Wednesday, 13 August 2008

Percy's Place




We walked all around the estate, John and I, when we were kids. John reckoned he was the cock of the six streets we lived in and he’d strut, chest exhaled, as we killed time over the summer.
We didn’t realise it then, but going to school was the only thing that really ‘happened’ to us. Everything in between was just time-wasting. The pattern continued once we left school and found work.
The summer boredom was punctuated by strong memories though. Fights, bike accidents, football injuries, kissing (maybe groping too); all are still clear to me.
Often, John and I took our bikes out along the path of the old railway line. The tracks had been lifted some twenty years ago and the council had turned it into a pleasant place to walk or ride bikes.
The track went for miles in each direction, and we’d never made it to one end of either. The time I’m recalling now was no exception. It was a warm day and John got bored halfway along and wanted to turn back. I suggested we cut off into the field and test our mountain bikes on the undulations of the ploughed soil. This appealed to John.
We were tired and sweating through the effort after just a few minutes so we put down our bikes and looked for somewhere shady to sit. Skirting the hedgerows we aimed for the few trees at the corner of the field. Once there we were amazed to see a collection of metal objects, rusting in the shade. It seems like little to get excited about, looking back on it, but for us this was a find!
A strange little scrap heap was being built in this random corner of countryside and, as we picked through it, looking for anything we could steal, we scarcely thought about who had gathered this junk together, or why.
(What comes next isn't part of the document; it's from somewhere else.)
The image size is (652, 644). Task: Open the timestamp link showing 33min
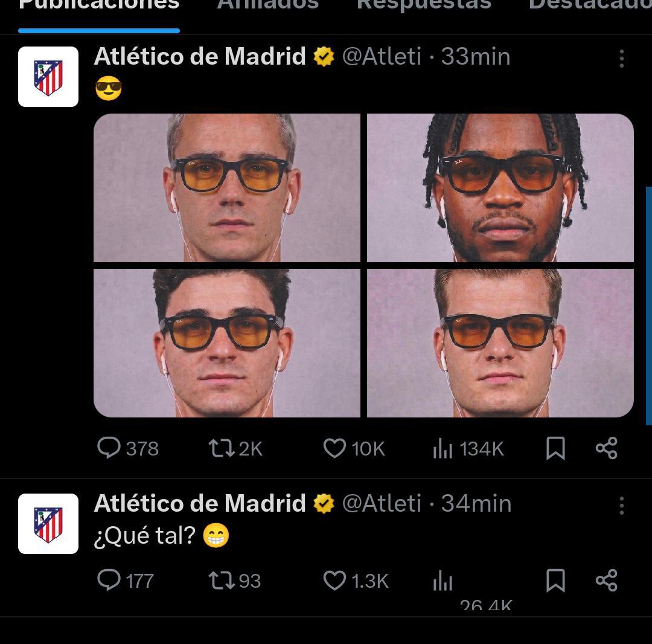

I was rifling through a basket of tins and pans when John tapped my arm. He had gone quite silent and put his finger to his lips. I listened and immediately picked out the unmistakable sound of deep breathing.
John shuffled forwards on his knees and inspected a rusting piece of corrugated iron. He beckoned me to help him and we slowly tipped back the iron sheet like it was a great door to a rotting mausoleum.
Behind the brown and grey curtain, in a small hollow smoothed into the soil, lay a man, and as the sunlight flooded across his face he opened his eyes and smiled a miserable smile.